* _WRITTEN TASK 1_
Count the lines in the listing below that contain the string "resolution", treating uppercase and lowercase as different. Reply with the number alone.

* _PAGE_
○ ○ ○

Have your head in the clouds?  These days, having a virtual server "in the cloud" makes a lot of sense: they're easier to setup, cost effective, are usually setup on RAID drives, and usually come with a dedicated technical staff to help you out when things get sticky.  Many virtual server companies provide some kind of disaster recovery, so that even if you totally wipe your drive by mistake, you can get something back.  But often this is image based, meaning you have to restore the whole drive.  If just one file gets deleted, restoring just that file may be hard or impossible.  Or, you may need to recover a file from 2 weeks ago and your provider can only recover data from yesterday.  And keep in mind, RAID is not a backup solution: it only protects from a hardware failure.  If you delete a file by mistake, RAID will instantly delete the file from all drives in the array, with no way to recover it.  Adding HashBackup to the disaster recovery features of your cloud server provider ensures that your data is always safe.

○ ○ ○

* _WRITTEN TASK 2_
Copy the passage on cloud server backups above word for word, in full.

○ ○ ○

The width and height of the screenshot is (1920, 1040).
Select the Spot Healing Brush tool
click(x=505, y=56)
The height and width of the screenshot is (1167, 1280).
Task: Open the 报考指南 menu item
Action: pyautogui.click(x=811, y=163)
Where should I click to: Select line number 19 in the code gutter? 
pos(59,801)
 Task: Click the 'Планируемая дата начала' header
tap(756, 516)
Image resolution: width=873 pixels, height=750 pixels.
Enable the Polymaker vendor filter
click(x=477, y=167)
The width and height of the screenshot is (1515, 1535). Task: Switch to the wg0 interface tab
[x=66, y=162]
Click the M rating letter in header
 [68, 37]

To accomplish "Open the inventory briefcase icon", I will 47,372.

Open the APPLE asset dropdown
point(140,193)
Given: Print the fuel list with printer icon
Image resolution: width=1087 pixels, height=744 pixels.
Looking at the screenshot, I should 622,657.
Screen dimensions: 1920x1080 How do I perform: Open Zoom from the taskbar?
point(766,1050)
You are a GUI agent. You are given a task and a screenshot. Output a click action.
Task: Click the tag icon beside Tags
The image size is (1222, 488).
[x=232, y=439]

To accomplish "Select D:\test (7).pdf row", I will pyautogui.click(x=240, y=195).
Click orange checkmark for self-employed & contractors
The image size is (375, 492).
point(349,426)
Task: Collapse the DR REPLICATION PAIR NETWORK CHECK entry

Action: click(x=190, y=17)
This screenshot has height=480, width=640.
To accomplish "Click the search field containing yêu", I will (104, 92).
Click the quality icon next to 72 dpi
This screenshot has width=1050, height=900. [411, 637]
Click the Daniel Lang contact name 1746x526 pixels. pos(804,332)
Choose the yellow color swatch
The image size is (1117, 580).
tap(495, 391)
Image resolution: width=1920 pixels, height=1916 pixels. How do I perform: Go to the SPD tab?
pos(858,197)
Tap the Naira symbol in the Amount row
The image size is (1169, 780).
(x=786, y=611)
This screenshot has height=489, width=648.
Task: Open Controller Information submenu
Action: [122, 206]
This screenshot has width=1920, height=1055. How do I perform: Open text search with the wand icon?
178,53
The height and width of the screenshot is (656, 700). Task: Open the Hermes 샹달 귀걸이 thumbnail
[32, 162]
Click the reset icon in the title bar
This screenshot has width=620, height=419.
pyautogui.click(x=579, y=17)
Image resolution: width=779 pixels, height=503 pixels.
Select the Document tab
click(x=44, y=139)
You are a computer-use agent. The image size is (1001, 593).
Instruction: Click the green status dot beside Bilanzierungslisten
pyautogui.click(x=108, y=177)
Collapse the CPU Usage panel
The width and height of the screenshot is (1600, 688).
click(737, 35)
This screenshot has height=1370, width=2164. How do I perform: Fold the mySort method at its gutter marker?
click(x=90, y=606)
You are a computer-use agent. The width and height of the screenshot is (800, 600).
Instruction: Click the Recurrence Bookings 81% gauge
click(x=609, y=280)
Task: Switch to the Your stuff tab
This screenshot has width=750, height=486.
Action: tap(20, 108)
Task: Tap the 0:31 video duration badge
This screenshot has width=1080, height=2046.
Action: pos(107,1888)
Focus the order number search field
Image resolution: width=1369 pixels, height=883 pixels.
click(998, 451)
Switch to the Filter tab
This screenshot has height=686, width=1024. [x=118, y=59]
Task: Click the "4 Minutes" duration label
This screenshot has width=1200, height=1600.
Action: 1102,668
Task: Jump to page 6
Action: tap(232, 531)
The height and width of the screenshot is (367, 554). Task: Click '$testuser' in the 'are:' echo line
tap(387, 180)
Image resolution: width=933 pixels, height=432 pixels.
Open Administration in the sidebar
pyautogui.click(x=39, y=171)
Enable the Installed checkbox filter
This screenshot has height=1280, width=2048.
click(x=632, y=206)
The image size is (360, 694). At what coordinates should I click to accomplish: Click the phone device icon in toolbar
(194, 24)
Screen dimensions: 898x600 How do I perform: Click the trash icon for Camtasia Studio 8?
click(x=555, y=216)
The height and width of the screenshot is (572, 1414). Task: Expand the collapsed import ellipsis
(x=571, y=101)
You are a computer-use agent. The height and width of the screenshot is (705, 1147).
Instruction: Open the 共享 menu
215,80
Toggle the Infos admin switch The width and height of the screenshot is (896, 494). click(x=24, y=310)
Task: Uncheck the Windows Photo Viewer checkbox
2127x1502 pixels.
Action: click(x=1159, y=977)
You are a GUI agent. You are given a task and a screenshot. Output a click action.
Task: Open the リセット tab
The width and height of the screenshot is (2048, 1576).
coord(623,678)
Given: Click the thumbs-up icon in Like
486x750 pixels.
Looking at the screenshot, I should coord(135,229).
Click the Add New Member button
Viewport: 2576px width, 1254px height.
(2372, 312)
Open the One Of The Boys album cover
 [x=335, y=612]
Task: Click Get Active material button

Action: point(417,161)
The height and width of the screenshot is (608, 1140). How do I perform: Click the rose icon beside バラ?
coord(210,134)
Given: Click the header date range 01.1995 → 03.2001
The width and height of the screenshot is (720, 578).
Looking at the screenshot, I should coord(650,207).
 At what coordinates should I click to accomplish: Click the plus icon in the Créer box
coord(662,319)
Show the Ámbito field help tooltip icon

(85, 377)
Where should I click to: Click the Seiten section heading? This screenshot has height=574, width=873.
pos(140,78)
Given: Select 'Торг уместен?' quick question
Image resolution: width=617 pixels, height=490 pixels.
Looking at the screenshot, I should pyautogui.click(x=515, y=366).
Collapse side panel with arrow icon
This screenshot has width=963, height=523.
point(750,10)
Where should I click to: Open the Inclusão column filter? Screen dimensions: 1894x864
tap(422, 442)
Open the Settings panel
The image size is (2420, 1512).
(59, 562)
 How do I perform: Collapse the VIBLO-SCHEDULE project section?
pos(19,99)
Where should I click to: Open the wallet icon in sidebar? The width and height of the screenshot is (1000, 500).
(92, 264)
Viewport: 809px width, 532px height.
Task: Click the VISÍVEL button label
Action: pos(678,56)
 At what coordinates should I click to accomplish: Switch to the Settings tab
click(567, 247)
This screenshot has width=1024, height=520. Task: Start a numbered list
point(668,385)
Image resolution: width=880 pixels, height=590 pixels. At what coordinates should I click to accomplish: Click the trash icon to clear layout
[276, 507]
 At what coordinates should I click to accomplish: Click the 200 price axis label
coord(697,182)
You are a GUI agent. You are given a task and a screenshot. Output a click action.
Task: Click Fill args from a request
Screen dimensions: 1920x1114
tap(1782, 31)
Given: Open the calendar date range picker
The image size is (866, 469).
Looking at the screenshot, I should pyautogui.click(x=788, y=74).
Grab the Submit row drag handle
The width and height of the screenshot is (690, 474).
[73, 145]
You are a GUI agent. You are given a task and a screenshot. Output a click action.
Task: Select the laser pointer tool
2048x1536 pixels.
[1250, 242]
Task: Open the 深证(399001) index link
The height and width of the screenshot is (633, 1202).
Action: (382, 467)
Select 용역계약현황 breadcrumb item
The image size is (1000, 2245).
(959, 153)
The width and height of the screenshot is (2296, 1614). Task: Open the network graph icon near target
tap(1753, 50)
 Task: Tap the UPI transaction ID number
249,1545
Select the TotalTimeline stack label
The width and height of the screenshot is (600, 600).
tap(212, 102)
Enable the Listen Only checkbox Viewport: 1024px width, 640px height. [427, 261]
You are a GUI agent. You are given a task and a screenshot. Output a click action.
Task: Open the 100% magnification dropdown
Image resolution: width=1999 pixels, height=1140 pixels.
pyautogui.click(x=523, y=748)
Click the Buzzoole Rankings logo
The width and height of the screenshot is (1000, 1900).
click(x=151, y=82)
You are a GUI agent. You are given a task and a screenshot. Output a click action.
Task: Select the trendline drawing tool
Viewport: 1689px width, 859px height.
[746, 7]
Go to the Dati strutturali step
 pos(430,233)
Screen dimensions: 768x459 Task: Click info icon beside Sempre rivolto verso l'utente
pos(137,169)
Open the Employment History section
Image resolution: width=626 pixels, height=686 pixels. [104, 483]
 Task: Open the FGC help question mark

○ ○ ○

* _FULL RESPONSE 1_
10

* _FULL RESPONSE 2_
Have your head in the clouds?  These days, having a virtual server "in the cloud" makes a lot of sense: they're easier to setup, cost effective, are usually setup on RAID drives, and usually come with a dedicated technical staff to help you out when things get sticky.  Many virtual server companies provide some kind of disaster recovery, so that even if you totally wipe your drive by mistake, you can get something back.  But often this is image based, meaning you have to restore the whole drive.  If just one file gets deleted, restoring just that file may be hard or impossible.  Or, you may need to recover a file from 2 weeks ago and your provider can only recover data from yesterday.  And keep in mind, RAID is not a backup solution: it only protects from a hardware failure.  If you delete a file by mistake, RAID will instantly delete the file from all drives in the array, with no way to recover it.  Adding HashBackup to the disaster recovery features of your cloud server provider ensures that your data is always safe.